Asylum procedure / Reception conditions
Transposition: In the course of 2015, Malta finalised the introduction of the recast asylum package into national legislation with the transposition of the recast Reception Conditions Directive and the recast Asylum Procedures Directive. This transposition reforms key aspects of the reception of asylum seekers in Malta.
No detention upon arrival: The main feature of the new reception system is that detention is now no longer either mandatory or an automatic consequence of the decision to issue a removal order. Asylum seekers arriving irregularly in Malta are now taken to an Initial Reception Centre (IRC).
Detention of asylum seekers
Grounds for detention: The amended Reception Regulations have transposed the six grounds for detention of asylum seekers foreseen in the recast Reception Conditions Directive. According to the authorities, 20 asylum seekers were detained in 2016. For most of the cases, the detention was based on the ground that the identity of the individual had yet to be determined and that the elements of the claim could not be ascertained in the absence of detention i.e. risk of absconding.
Alternatives to detention: According to the amended Reception Regulations, when a detention order of an asylum seeker is not taken, alternatives to detention such as reporting or financial guarantees may be applied to non-vulnerable applicants when the risk of absconding still exists, for a period not exceeding 9 months. NGOs’ concerns that alternatives to detention could be imposed when no ground for detention was found to exist proved to be true, as in 2016, several persons were released from detention after 2 months and placed under alternatives to detention without any ground to extend the detention as they had already applied for protection and provided all the required information.

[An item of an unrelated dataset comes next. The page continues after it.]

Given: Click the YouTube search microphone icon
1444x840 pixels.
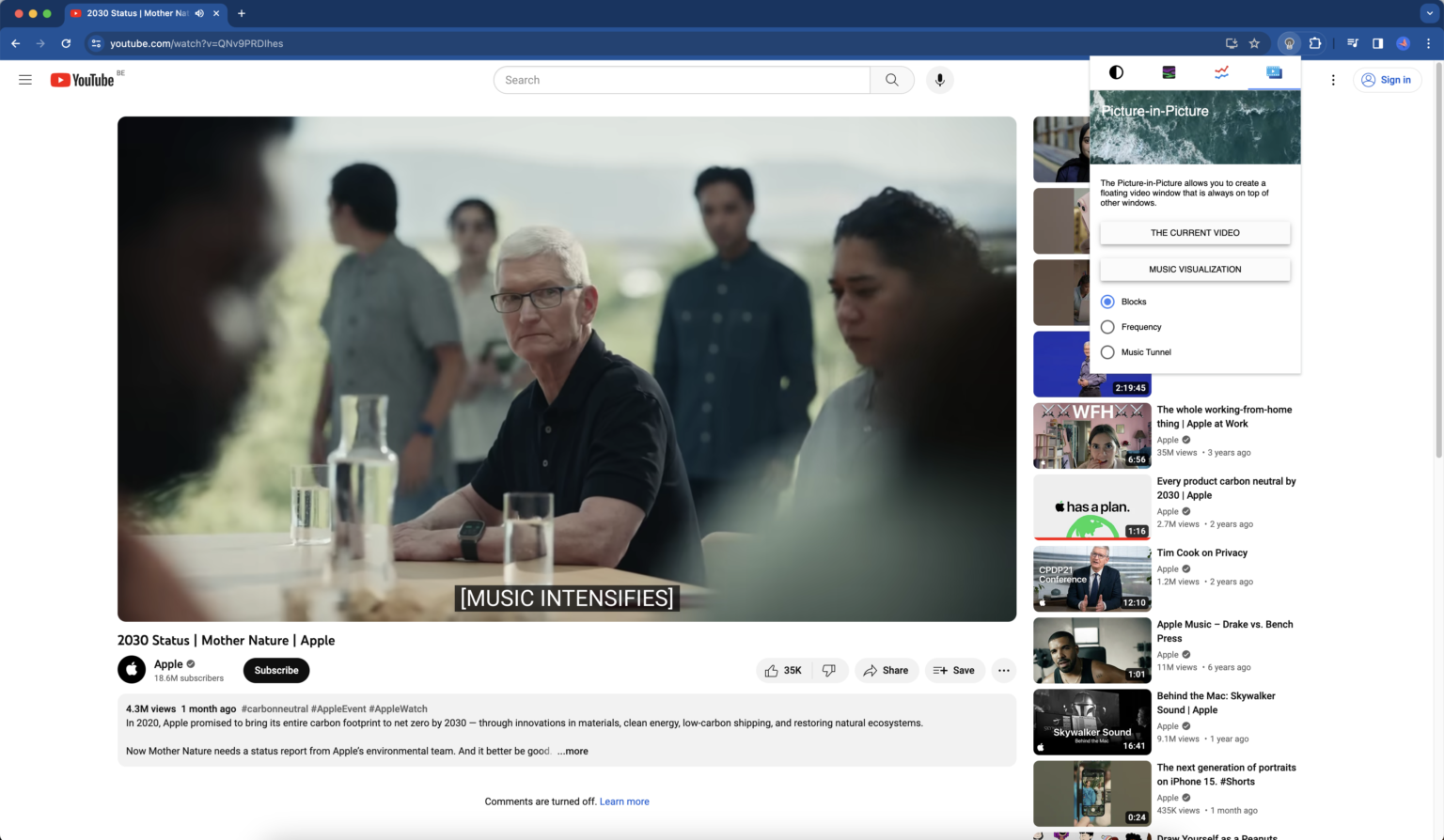Looking at the screenshot, I should click(x=939, y=80).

Content of international protection
Family reunification: The Family Reunification Regulations provide that family members shall be granted a first residence permit of at least one year’s duration which shall be renewable. In the past, the reuniting family members were given a one-year residence document indicating “Dependant family member – refugee”, causing difficulties when public service providers (e.g. hospitals) failed to recognise the holder’s entitlements as being equal to those of his or her refugee sponsor. Policy has recently changed and reunited family members are now granted a residence permit of 3 years, with the mention “Dependant family member”.